Heavenly Questions is an elegy for Schnackenberg’s
husband; the title is the title in English of a very early Chinese poem, “A
series of unanswerable cosmological, philosophical, and mythological questions
which, according to a legend from the second century BCE, the banished poet
wrote on the walls of temples during his wanderings”.
Much
of the poem is set in hospital, while her husband is dying. How to address such a situation, both commonplace
and terrible, so as to make it new?
Schnackenberg overwrites her scene with imagery of doors and locks;
escape-doors to recovery, doors in a searched-for house where no-one has ever
died, doors imagined when imagination is near exhausted.

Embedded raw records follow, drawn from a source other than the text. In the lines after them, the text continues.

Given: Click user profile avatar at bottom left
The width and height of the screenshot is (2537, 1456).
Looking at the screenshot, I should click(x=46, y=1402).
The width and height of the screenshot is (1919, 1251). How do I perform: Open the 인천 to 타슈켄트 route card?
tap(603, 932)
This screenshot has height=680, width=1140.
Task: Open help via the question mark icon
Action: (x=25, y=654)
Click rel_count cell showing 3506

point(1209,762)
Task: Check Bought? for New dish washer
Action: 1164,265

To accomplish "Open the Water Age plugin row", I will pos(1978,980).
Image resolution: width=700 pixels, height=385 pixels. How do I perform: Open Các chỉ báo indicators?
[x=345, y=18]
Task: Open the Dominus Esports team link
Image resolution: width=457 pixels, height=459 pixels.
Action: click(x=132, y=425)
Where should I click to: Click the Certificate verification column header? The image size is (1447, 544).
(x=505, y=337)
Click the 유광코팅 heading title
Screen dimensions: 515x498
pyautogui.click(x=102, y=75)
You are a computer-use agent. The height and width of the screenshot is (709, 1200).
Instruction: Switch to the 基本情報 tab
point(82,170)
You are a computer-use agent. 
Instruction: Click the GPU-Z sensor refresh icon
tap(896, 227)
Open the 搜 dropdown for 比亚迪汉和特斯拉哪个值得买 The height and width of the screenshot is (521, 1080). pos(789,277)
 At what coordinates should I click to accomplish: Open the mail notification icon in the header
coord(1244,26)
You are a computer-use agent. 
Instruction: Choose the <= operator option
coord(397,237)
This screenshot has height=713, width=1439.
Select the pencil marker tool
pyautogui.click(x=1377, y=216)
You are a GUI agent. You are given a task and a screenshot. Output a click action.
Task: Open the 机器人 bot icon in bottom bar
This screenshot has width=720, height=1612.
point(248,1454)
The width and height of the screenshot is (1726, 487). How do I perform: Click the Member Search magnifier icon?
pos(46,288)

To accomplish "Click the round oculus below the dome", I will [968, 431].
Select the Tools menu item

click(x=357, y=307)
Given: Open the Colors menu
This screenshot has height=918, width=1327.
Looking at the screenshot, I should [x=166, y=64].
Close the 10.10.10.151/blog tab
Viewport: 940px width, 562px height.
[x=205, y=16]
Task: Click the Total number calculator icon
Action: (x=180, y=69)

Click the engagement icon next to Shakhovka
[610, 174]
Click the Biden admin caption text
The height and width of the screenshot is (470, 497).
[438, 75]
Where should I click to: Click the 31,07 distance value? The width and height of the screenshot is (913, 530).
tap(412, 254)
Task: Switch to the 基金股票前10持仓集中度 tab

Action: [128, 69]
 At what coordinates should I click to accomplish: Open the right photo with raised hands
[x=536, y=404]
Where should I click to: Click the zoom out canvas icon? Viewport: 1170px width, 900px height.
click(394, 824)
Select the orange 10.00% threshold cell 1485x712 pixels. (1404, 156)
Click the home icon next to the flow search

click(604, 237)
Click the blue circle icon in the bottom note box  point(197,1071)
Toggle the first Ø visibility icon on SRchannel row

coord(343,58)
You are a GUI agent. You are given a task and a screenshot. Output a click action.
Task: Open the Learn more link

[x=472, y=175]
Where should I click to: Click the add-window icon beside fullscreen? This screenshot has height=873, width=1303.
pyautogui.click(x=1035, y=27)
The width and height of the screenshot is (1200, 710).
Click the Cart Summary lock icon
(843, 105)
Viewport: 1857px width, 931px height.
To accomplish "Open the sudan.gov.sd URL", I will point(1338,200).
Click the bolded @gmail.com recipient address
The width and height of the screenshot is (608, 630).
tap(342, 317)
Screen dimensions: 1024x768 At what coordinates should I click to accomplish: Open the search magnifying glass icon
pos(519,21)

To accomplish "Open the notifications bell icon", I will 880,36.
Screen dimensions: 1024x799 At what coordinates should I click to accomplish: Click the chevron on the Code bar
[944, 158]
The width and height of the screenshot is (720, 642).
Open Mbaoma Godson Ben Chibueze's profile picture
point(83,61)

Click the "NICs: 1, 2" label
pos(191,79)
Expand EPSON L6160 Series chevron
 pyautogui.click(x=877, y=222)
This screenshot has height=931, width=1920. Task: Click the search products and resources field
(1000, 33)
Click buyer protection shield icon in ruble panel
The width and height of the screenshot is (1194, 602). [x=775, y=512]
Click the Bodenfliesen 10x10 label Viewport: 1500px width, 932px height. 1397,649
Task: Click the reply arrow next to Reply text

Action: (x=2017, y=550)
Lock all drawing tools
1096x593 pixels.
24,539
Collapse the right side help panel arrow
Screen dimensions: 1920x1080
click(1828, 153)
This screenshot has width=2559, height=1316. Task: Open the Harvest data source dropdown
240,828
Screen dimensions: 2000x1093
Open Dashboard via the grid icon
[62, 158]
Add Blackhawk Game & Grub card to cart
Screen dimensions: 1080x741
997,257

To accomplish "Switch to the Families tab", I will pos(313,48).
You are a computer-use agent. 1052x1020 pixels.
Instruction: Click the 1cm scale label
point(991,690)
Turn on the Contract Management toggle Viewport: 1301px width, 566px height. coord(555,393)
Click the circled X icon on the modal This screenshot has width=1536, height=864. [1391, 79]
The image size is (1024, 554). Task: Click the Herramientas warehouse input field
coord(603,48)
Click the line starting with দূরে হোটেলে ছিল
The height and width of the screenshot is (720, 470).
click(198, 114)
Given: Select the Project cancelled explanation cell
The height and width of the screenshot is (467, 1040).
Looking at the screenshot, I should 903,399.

Then we two, reunited and marooned.
A door drenched radiant orange
beyond the bed
Appearing in a wall of cinder blocks
Lit dimly gray. Then gone. And
evening came
And took the door, frame, handles,
latches, locks,
Even the black cube buried in the
frame
With chisel marks around the mortise
box;
Then took the wall away..
Schnackenberg
flies most free when she riffs and riffs, as she does for two pages on the
legendarily uncountable (like the sand) doors of St Sofia in Istanbul:
Another door was always added: one
Among
the doors that lay under a spell:
Some scraped the floors, with
dark-rubbed radii
On marble thresholds, tilting
underneath
The distant dome’s transferred
weight-bearing load..
Such
passages both are, and are not about what they describe. The narrator’s longing, hoping against all
hope, underlies everything. The extended imagery earns Schnackenberg the
personal:
I reasoned that if someone swept a
hand
And all the locks fell open all at
once
And all the doors fell open, he
would live..
The
sort of mind-game one plays, when there is no way out – she is good at
conveying how the mind behaves in this extreme situation. And
here she riffs on medicine and mortality:
I felt the opiates touch his bluest
veins:
At one a.m., at two a.m., the hour
The weightless, phantom images
inside
Another’s mind dissolve inside one’s
own:
…
The apparition of the body scan,
An apparition from Vesalius,
The Fifth Book of Anatomy, laid bare:
Beloved body, lit in blacks and
grays,
Black-soaked, and streaming in
eternity,
The resurrected cavity of Galen,
In anti-particles. In gamma rays.
A visionary study of the veins,
Merely a blurry shadow on a scan;
And overhead a surgeon turns a page:
Black curtains sewn from bolts of
consciousness
Are held aside by seraphs in black
corners:
A stream of flowing atoms, held
aside.
The presentation of a hidden sight:
Anatomy, which means the “cutting
open,”
From atoms, meaning the “uncuttables,”..
I’d
better stop! There’s another dozen or so
lines of this, and I want to go on typing them, because my interest is caught
and held – by the emotion, the argument, the references and the rhythm that grabs me and won’t
let go.
The
real-life hospital scenes are moving, but often lack the energy and force of
such wider-ranging passages. And there
are parts of the book, mostly later on, including most of the final poem, ‘Bedtime
Mahabharata’, in which Schnackenberg tells
her husband a bedtime story from the epic and philosophises on war, that don’t
grab me. There’s a section where she praises
her husband as he used to be, with many lines like “How could I memorize his
gentle ways. / The way he mingled friendliness with passion..” Why, oh why is this so hard to do well?
It’s
as if it’s intellectual speculation, prompted and underpinned by intense
emotion, that sets Schnackenberg the poet on fire and brings out such rich
imagery and multiple frames of reference.
And all of it shaped by the form.
If one held a world-wide iambic pentameter contest for living poets
(this would be fun), she’d soar straight onto the short-list.
Heavenly Questions is published by Bloodaxe.